The Thai Green curry.
The Thai Green curry.

We had our friends Lucy and Mike over for dinner. Lucy very kindly agreed to show me how to make her Thai Green curry and then share it on here.

Lucy’s Thai Green Curry (serves 6)

1 onion, chopped

1 packet of Waitrose frozen Thai Green Curry herbs

2 packets of chicken breast, chopped

1 packet of baby sweetcorn, chopped

1 packet of mange tout, halved

1 can of creamed sweetcorn or 1 can of sweetcorn, blended

1 can of coconut milk

1) Fry the onion in some oil until golden brown. Add the chopped chicken and fry until the chicken is coloured.

2) Add the Thai Green Curry herb mix, the baby sweetcorn, the mange tout, the creamed sweetcorn and the coconut milk. Also add 1 can of water.

3) Bring to the boil and let the whole mixture simmer for 15 minutes and then serve.

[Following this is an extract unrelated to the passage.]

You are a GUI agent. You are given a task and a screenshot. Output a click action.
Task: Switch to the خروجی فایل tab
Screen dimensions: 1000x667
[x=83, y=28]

You will obviously need rice to go with your Thai Green Curry. Do follow the instructions on the packet when you are cooking your rice. Don’t go native and convince yourself that you really do know how to cook rice without any instructions. What might happen if you do try to do it without guidance is that you will find that you have involuntarily made a really sticky rice mush and you will find yourself putting this rice mush into a sieve and running it through with water and then praying that it returns to some sort of rice grain form. This might work okay but really there will be no fooling your guests and you will feel a bit embarrassed that you haven’t even managed to successfully make simple rice.